[[ Source data open ]]
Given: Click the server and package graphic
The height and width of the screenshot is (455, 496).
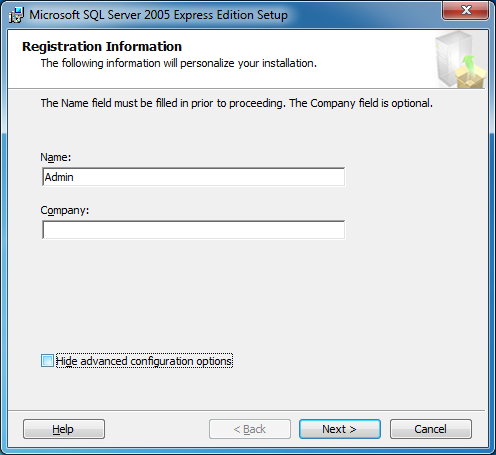Looking at the screenshot, I should tap(460, 59).
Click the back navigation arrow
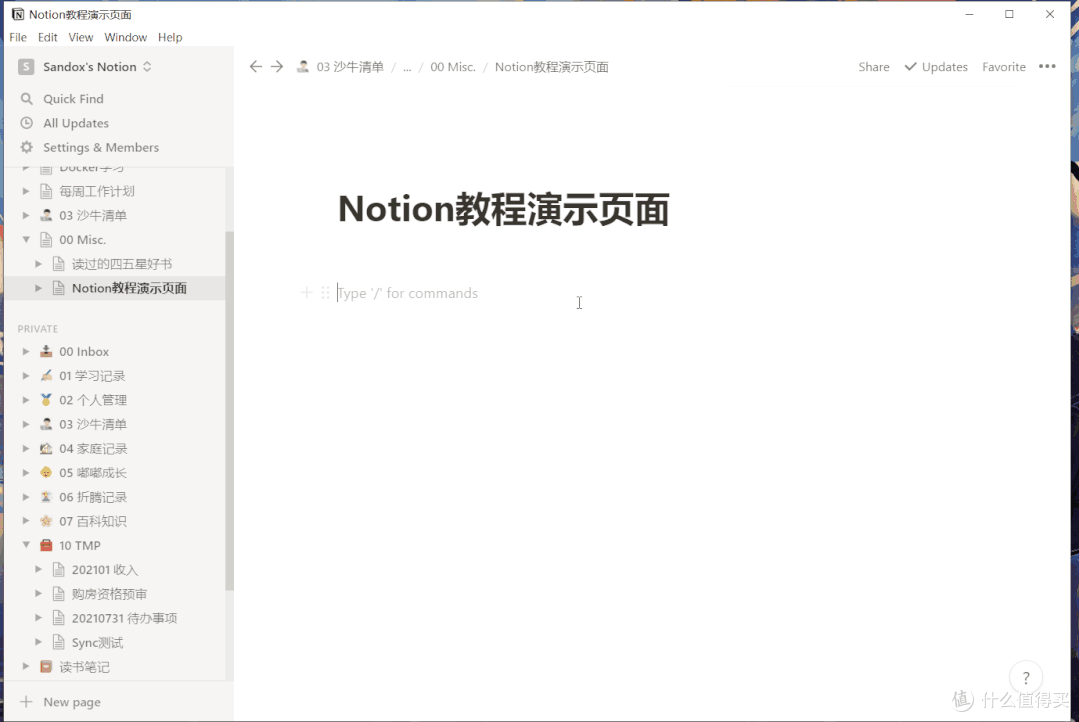 point(256,66)
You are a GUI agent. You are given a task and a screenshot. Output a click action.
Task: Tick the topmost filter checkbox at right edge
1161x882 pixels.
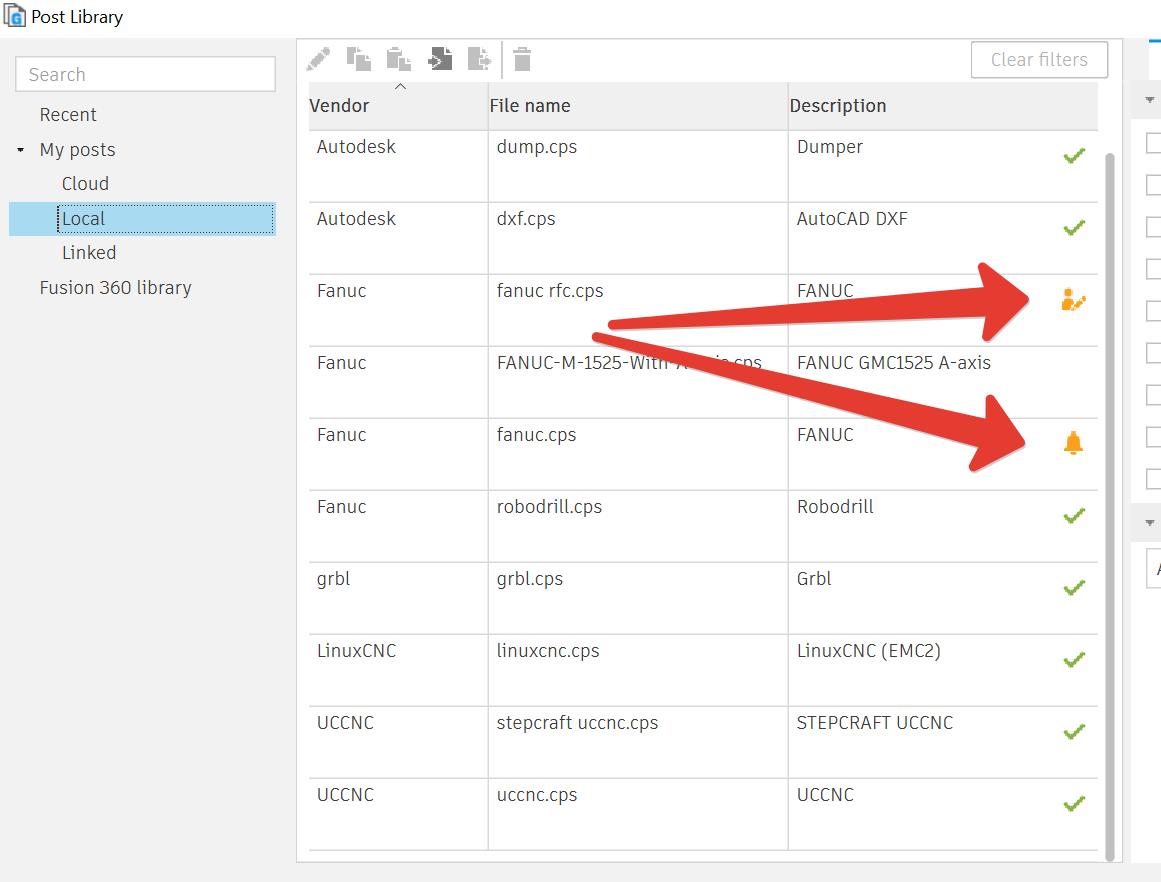coord(1154,143)
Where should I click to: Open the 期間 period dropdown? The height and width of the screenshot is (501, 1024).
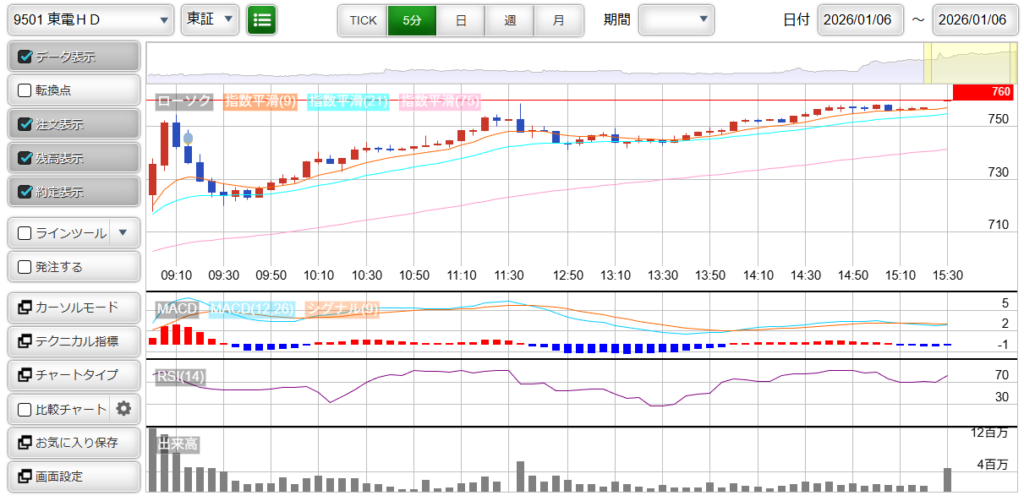677,19
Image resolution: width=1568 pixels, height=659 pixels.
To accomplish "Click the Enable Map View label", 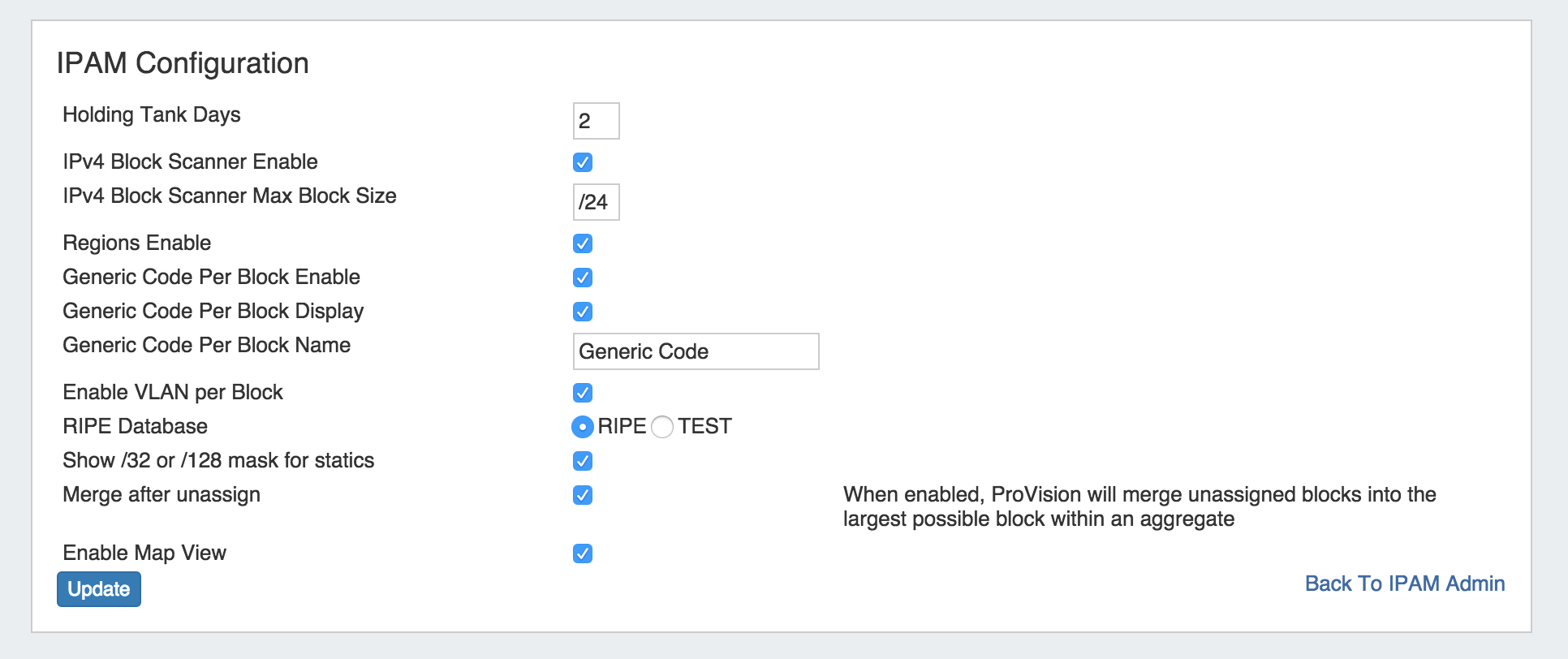I will pyautogui.click(x=144, y=553).
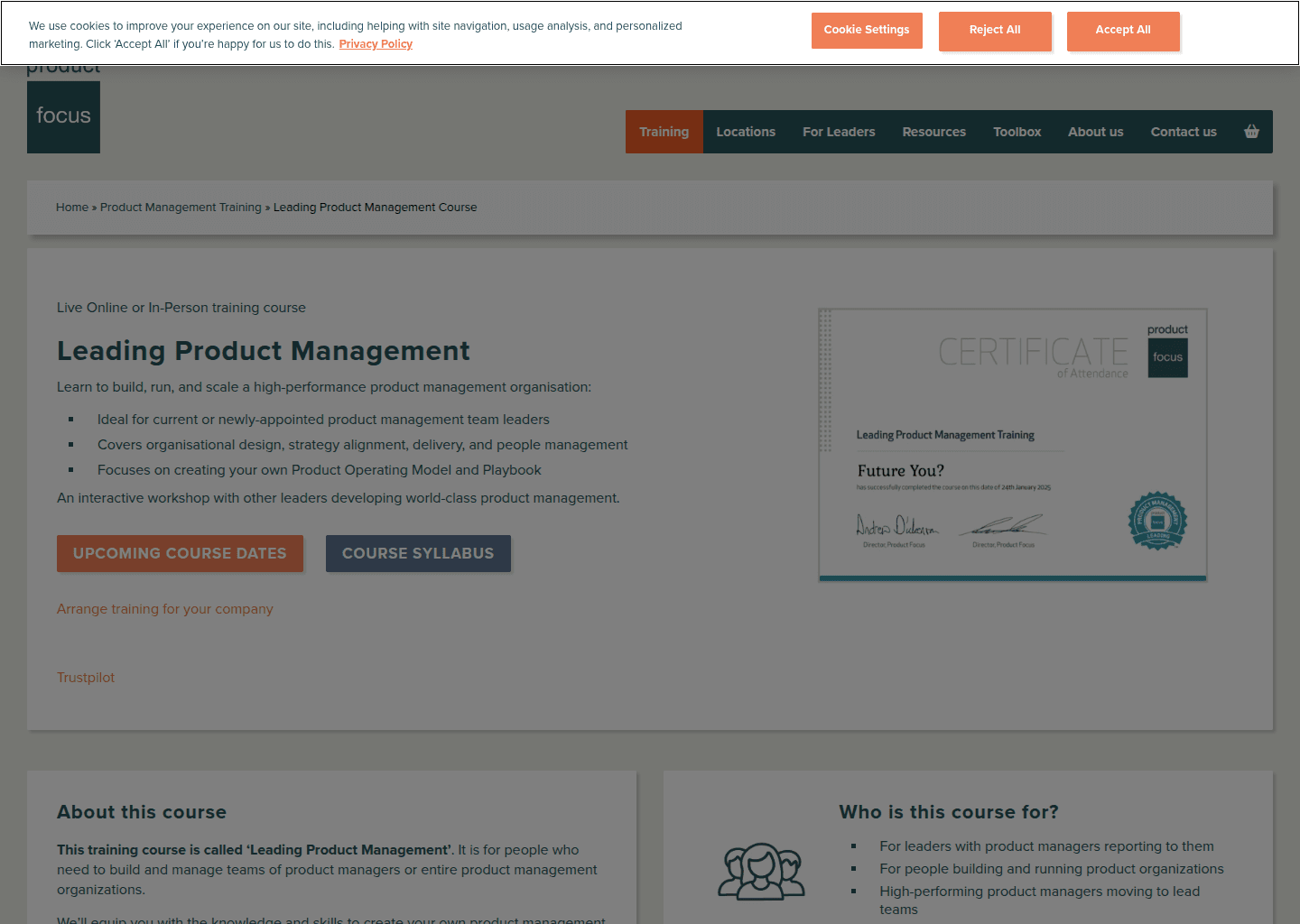Open the Locations menu

tap(746, 131)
[[ Source data closed ]]
- _What needs to be done_
Output exactly those lines of the data above that run from the line with "Where should I" up to and including the line with "Image resolution: width=1568". No pictures go in.

- _Written response_
Where should I click to: Open the 期間 period dropdown? The height and width of the screenshot is (501, 1024).
677,19
Image resolution: width=1568 pixels, height=659 pixels.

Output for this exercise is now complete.